# PROVIDED RECORDS:
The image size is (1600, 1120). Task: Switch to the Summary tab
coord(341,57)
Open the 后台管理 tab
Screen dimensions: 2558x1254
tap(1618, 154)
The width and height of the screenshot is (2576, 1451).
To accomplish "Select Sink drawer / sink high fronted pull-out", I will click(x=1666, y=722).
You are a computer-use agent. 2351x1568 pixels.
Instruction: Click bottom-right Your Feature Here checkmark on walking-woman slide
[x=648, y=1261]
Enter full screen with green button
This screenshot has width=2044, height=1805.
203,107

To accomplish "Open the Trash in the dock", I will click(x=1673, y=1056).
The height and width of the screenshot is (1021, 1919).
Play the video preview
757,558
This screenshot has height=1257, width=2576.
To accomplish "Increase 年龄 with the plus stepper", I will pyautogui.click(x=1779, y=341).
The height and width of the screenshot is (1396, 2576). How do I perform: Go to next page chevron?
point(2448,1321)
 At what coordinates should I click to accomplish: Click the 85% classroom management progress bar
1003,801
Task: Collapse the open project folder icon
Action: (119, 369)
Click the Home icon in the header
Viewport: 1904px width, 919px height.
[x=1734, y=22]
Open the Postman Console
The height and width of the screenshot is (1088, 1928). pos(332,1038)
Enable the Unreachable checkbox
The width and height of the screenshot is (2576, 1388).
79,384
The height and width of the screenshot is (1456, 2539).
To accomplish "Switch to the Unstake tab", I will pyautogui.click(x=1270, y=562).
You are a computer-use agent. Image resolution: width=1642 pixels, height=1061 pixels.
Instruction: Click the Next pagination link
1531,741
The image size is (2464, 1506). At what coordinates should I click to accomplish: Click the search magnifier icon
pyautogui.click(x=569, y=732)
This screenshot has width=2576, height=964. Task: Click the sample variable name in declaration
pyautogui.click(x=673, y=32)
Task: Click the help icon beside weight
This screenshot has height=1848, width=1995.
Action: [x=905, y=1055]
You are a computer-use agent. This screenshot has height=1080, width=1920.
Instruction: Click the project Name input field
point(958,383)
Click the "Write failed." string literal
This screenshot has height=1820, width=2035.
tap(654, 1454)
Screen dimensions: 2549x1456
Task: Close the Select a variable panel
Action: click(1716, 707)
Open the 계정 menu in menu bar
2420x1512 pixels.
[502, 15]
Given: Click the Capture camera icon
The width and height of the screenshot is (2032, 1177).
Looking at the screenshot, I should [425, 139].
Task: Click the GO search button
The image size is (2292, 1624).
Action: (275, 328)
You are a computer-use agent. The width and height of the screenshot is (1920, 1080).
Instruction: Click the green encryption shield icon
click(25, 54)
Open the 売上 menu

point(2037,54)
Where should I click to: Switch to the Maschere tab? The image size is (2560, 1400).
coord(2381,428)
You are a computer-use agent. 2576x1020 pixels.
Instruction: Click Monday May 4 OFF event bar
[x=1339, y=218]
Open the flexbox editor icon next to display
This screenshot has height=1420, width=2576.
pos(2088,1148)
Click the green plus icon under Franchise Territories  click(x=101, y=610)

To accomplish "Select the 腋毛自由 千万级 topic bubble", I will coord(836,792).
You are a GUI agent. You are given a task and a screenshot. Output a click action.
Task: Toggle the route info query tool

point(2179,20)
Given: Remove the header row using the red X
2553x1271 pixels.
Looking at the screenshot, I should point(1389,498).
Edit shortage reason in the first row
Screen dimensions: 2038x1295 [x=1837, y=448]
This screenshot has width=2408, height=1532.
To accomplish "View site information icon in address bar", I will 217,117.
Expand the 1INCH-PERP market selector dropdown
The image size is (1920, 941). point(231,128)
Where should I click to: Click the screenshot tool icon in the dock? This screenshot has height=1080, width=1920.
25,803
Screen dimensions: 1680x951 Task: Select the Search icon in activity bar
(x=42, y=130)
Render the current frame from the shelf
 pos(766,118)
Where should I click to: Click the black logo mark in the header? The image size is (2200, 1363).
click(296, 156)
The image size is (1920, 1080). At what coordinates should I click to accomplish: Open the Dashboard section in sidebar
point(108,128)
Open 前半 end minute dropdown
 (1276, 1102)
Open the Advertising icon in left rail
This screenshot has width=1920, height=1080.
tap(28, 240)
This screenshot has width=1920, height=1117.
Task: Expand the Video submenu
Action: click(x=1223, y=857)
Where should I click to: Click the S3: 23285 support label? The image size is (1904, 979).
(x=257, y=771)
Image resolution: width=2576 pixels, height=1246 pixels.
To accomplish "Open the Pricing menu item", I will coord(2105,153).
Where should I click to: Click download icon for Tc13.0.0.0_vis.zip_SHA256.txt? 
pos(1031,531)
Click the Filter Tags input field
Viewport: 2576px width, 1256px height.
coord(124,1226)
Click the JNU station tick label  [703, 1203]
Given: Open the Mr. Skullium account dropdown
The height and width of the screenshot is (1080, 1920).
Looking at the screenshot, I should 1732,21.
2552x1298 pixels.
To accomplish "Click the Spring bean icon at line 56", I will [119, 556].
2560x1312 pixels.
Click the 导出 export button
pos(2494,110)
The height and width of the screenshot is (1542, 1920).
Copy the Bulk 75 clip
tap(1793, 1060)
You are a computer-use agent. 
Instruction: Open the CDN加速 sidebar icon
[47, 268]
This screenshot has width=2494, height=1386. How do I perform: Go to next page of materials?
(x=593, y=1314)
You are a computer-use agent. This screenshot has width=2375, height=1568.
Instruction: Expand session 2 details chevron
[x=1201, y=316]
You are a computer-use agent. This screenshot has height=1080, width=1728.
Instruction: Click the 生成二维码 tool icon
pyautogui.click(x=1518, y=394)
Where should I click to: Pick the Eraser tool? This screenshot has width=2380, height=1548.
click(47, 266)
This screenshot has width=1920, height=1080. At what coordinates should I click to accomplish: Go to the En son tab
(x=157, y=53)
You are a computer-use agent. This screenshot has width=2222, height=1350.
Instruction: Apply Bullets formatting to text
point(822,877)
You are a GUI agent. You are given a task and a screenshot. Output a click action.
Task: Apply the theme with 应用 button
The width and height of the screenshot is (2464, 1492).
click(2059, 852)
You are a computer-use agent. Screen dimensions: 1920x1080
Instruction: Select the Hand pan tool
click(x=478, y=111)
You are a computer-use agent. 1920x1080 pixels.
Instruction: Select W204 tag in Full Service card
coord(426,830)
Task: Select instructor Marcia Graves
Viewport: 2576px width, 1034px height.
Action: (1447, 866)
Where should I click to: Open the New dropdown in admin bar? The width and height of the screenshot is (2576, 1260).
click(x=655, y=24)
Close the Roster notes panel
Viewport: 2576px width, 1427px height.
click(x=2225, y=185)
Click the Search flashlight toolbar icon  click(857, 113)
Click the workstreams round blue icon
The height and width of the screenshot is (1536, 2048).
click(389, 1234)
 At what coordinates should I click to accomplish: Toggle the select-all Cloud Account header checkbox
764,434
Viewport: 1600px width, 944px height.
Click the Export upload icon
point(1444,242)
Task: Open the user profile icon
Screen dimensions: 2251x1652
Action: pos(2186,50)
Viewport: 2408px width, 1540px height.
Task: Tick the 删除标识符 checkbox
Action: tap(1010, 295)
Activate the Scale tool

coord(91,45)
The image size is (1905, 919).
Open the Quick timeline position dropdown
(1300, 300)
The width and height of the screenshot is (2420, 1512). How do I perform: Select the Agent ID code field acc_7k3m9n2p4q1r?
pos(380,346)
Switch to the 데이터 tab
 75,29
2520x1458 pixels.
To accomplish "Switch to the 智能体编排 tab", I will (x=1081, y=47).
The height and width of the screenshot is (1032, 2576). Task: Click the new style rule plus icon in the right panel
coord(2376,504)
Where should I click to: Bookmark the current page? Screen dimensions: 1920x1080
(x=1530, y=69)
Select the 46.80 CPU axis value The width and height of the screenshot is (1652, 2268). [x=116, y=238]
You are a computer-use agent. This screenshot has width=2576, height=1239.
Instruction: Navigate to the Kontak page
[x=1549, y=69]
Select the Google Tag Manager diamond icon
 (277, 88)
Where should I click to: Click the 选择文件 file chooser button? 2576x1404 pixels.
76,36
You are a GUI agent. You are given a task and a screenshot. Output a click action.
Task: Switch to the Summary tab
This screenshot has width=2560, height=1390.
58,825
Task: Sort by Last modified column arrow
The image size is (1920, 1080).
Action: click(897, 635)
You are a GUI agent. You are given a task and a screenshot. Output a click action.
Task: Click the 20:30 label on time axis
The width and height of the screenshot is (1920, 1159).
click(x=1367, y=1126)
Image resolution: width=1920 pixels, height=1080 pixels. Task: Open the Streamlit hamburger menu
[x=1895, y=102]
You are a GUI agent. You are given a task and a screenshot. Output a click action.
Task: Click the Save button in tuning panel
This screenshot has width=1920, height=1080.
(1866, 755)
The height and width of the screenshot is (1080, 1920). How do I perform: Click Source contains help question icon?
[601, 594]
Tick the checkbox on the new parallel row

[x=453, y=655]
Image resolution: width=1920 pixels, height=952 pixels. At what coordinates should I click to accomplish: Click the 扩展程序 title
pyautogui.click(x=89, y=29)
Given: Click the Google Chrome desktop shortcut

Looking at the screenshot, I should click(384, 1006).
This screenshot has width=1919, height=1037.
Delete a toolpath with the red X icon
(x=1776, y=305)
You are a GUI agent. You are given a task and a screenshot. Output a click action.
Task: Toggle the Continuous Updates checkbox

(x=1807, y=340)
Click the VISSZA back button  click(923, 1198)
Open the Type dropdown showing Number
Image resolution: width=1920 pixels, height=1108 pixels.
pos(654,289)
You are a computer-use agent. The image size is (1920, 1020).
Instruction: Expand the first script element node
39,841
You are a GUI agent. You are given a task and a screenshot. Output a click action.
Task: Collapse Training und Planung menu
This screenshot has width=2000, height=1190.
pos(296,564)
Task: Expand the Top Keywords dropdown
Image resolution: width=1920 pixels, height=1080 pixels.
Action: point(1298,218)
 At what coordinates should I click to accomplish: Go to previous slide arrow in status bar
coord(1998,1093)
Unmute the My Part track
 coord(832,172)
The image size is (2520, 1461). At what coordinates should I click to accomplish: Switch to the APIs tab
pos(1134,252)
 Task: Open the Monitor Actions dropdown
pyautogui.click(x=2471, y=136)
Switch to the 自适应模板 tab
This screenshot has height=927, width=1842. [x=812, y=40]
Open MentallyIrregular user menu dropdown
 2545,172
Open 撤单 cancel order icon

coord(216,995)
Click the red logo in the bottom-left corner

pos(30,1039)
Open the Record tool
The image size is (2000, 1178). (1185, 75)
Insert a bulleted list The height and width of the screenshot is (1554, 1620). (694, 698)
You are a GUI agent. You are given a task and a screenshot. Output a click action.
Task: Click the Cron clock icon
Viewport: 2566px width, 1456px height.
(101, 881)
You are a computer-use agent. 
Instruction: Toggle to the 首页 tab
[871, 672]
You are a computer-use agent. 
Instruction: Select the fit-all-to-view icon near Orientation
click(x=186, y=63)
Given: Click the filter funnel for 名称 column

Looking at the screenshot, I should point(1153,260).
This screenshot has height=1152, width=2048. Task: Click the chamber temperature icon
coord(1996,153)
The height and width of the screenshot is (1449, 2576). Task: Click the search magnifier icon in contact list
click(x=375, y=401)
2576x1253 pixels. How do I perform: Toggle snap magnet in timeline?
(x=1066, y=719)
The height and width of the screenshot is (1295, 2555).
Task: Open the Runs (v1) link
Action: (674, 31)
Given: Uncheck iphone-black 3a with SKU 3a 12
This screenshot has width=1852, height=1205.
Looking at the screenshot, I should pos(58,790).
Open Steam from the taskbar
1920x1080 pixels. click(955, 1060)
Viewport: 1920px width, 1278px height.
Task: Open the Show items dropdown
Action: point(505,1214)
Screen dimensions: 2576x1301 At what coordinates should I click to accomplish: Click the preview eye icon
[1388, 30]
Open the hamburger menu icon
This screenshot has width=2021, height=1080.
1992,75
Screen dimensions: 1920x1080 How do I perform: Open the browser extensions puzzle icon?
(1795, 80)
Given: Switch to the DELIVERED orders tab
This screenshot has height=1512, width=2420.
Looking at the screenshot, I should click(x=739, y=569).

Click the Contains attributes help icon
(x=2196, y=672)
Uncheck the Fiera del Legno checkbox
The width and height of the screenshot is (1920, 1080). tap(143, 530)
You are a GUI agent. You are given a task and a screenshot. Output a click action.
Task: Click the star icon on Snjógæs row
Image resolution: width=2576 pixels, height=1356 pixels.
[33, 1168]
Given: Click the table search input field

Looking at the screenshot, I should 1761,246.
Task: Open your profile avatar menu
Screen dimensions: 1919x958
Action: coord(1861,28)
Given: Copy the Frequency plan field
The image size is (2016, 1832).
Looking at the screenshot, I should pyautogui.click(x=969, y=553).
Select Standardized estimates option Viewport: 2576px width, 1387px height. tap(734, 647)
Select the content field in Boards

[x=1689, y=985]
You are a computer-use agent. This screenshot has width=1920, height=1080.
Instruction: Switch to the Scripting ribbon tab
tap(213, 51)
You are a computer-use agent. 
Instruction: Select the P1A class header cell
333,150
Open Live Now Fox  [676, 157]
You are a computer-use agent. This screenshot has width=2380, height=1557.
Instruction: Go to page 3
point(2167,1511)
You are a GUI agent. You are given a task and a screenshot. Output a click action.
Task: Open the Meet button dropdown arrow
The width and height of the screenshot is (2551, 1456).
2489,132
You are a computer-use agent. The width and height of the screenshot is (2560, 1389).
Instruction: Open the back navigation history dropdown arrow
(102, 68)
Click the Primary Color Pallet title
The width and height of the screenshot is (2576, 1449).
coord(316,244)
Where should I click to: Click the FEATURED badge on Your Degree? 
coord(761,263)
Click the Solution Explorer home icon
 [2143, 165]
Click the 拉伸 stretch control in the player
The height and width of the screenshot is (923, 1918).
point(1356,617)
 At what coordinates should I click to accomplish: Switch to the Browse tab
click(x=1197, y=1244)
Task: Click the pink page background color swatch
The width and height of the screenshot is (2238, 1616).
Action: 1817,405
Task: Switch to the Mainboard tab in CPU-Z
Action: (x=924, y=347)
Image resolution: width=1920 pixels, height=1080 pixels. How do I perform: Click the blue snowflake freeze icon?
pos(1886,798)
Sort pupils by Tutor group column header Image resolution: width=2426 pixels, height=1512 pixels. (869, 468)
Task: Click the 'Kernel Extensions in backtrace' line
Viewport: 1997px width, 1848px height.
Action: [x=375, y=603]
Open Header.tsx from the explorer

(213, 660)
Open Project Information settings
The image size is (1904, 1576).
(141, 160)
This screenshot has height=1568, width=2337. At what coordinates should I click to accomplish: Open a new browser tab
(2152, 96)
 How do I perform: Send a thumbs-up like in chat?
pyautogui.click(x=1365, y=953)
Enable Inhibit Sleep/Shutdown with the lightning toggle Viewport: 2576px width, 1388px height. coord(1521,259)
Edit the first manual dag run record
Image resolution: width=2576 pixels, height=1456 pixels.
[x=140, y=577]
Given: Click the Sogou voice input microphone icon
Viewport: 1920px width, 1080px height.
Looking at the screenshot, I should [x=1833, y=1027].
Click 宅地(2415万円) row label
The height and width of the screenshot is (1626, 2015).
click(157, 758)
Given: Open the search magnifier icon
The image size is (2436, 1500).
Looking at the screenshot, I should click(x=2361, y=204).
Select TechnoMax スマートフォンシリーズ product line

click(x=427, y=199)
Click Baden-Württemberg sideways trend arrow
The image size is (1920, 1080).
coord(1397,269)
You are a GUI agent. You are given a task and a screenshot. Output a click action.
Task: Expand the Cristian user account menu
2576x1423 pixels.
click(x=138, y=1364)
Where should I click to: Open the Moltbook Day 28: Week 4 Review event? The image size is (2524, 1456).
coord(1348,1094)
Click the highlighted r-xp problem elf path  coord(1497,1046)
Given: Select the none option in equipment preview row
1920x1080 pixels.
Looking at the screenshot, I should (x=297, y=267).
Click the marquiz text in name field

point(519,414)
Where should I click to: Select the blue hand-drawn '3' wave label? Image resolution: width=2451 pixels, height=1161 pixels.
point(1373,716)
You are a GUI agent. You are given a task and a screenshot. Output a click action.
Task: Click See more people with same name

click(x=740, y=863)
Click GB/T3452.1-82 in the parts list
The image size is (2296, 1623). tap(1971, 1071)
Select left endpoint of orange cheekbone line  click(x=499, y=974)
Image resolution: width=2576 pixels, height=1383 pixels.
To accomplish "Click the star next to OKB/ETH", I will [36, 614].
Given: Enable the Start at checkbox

# WORK ORDER:
Copy each line above that has the word "profile".

# SOLUTION TO THIS EXERCISE:
Task: Open the user profile icon
Task: Open your profile avatar menu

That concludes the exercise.